Une assemblée générale a lieu avec les salariés du siège à Roubaix. Un communiqué de presse est pondu dans la foulée pour alerter l’opinion. Les salariés veulent des garanties. « Le principe d’organiser des actions a été adopté par les salariés présents. » Le lendemain, se tient une assemblée générale du site industriel de Wattrelos.

Le 18 octobre
« Manifestation mardi 22 octobre 2013 du site industriel de la martinoire à Wattrelos au siège de la Redoute à Roubaix », peut-on lire dans le communiqué de l’intersyndicale. « Lors de la réunion du 11 octobre, le représentant de Kering nous a confirmé que La Redoute serait cédée pour l’euro symbolique après recapitalisation de plusieurs centaines de millions d’euros par Kering. Il est donc nécessaire que Pinault finance de réelles garanties pour tous.
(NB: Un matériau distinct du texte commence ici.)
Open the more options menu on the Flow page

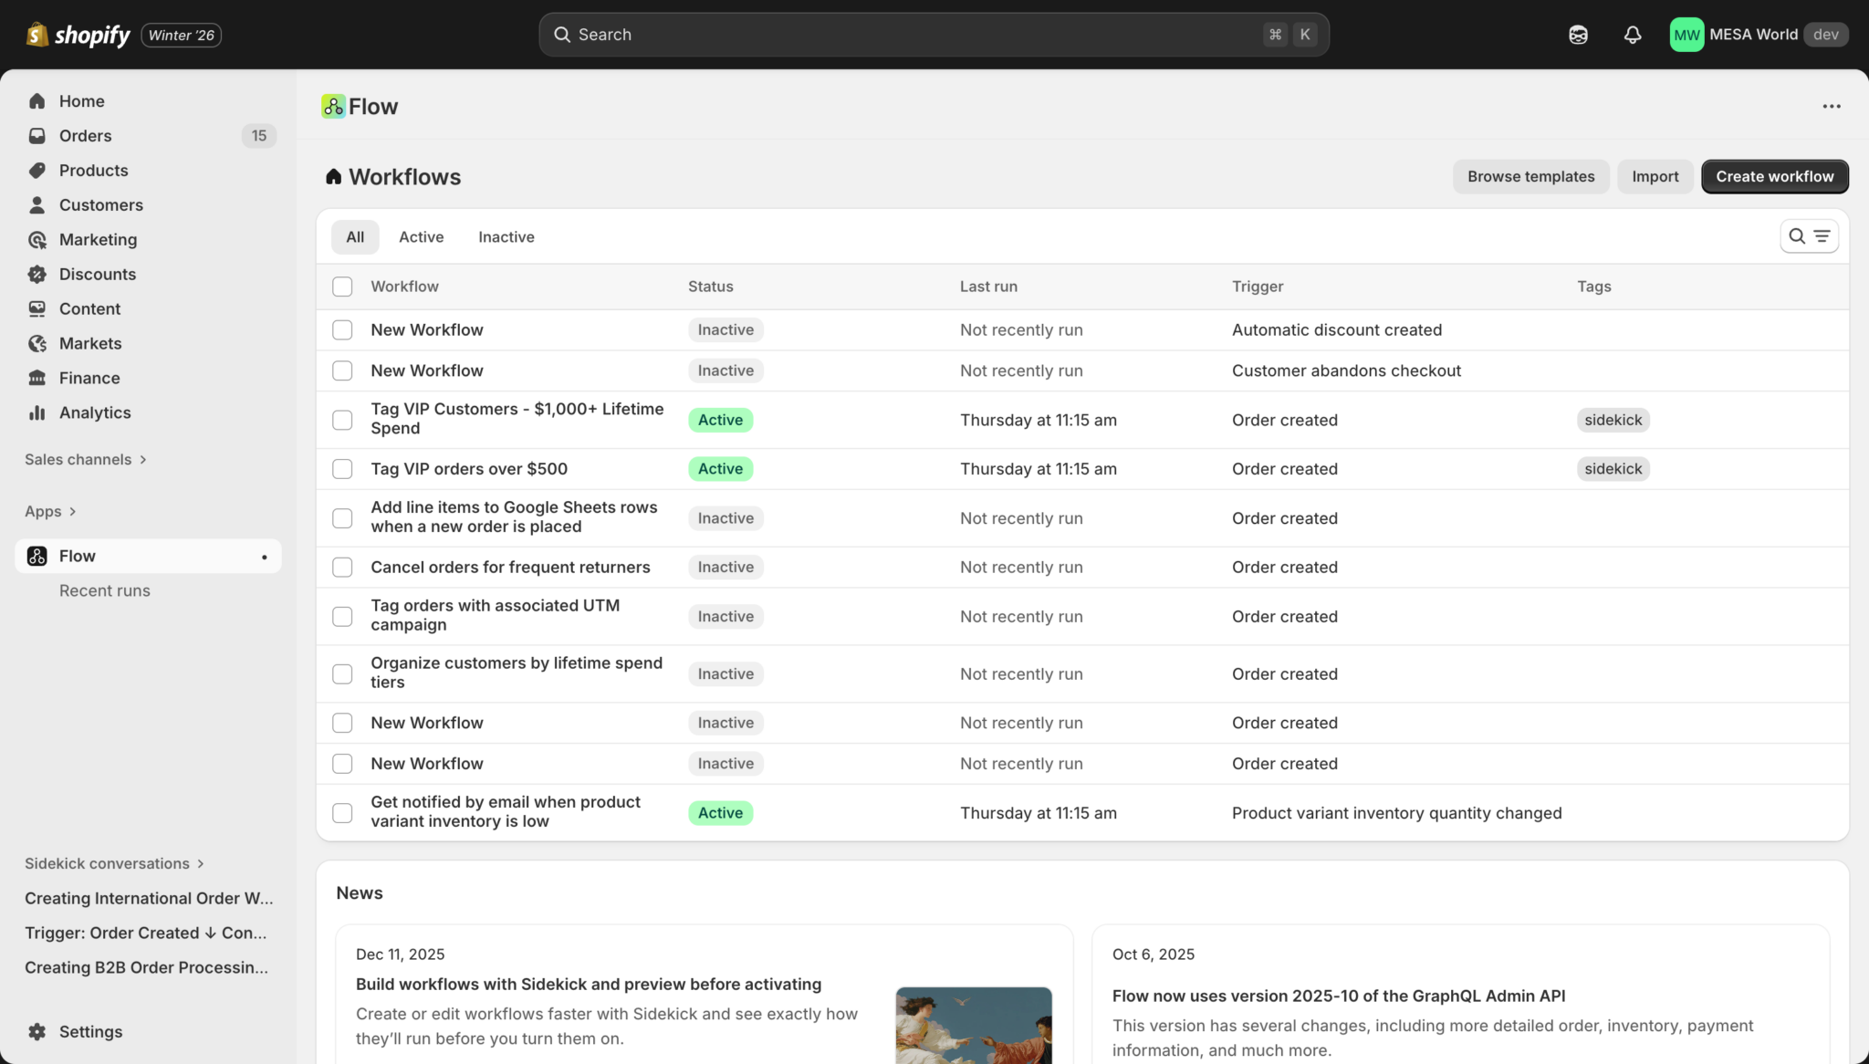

Nous appelons l’ensemble des salariés de la Redoute (centres d’appels compris) à débrayer le temps de l’action. »

Le 22 octobre
La manifestation fait parler des « redoutes ». Les Échos, le 23 octobre, en précisent les revendications par le biais des délégués interrogés : « ‟Nous voulons un fonds de garantie qui assure nos revenus pour les dix années à venir quel que soit le repreneurˮ, explique Jean-Christophe Leroy de la CGT. ‟Nous recommencerons si rien ne sort lors de la prochaine réunion qui aura lieu le 29 octobre.ˮ Et ce ne sont pas les 300 millions d’euros que Kering semble être prêt à réinjecter dans l’entreprise pour la recapitaliser qui les rassurent. ‟Qu’est-ce qui nous prouve que cet argent ne va pas être dilapidé en quelques mois, comme on l’a vu dans d’autres cas de reprise, comme chez Samsonite ?ˮ interroge Jean-Christophe Leroy. ‟Nous ne voulons pas d’un chèque pour partir, mais une garantie de salaire pour l’avenirˮ, ajoute-t-il. ‟Et pas des garanties sociales au rabaisˮ, renchérit Thierry Bertin, du syndicat SUD. »

Le 26 octobre
Un nouvel appel est lancé. « Pour tous les salariés de l’entreprise, mardi 29 octobre, débrayage à partir de 11 heures. » La décision est votée en assemblée générale majoritaire. De 10 heures à 13 heures, une réunion est prévue avec Kering. C’est donc le moment choisi pour recommencer.

Le 29 octobre
Après la réunion, des chiffres peu précis tombent. Le plan social prévoirait 700 suppressions de postes, soit plus de 20 % de l’effectif. Les syndicats comprennent que Kering tait un maximum de données sur la reprise et craignent que les licenciements soient les variables d’ajustement des négociations commencées en été par Kering. Les noms d’Altarea Cogedim et OpCapita sont publiés par le magazine Challenge comme repreneur potentiel.

Le 1er octobre
La deuxième assemblée générale du site de Wattrelos entend tout faire « pour protester contre le chantage au plan social pour une reprise de l’entreprise » et « répète son action en montant à chaque fois d’un cran ». « Si François Henri Pinault prétend que l’entreprise est obsolète, il a largement contribué à cette situation puisqu’il dirige La Redoute depuis vingt ans et qu’il a été incapable de prendre le virage numérique », se termine le communiqué. La date du jeudi 7 novembre est arrêtée pour une prochaine journée de manifestation.

Le 7 novembre
1 200 salariés et soutiens manifestent à Lille. L’information est largement relayée dans les médias.

Quelques interrogations
Pourquoi les salariés et syndicats n’ont-ils pas opté pour une grève reconductible face à une telle offensive qui n’était pas la première dans le groupe ? Les salariés sont-ils résignés ? Il semble que non, car les manifestants sont de plus en plus nombreux. L’intersyndicale aurait-elle du mal à s’entendre sur la nécessité d’une action d’envergure supérieure ? Les propos de la maire de Lille au sujet de Pinault et son manque d’investissement ont largement été relayés dans la presse. Mais nulle trace à l’UD-CGT 59. Un des communiqués souligne en revanche « le soutien des élus communistes de Roubaix et Wattrelos ». Quels liens sont entretenus ou rompus avec les organisations politiques ? La stratégie de communication avec manifestation semble avoir marché. D’autres types d’actions sont-ils prévus ?

Nathan
Groupe Salvador-Seguí de la Fédération anarchiste





1. « De PPR à Kering : le récit d’une transformation », Les Échos, 26 mars 2013.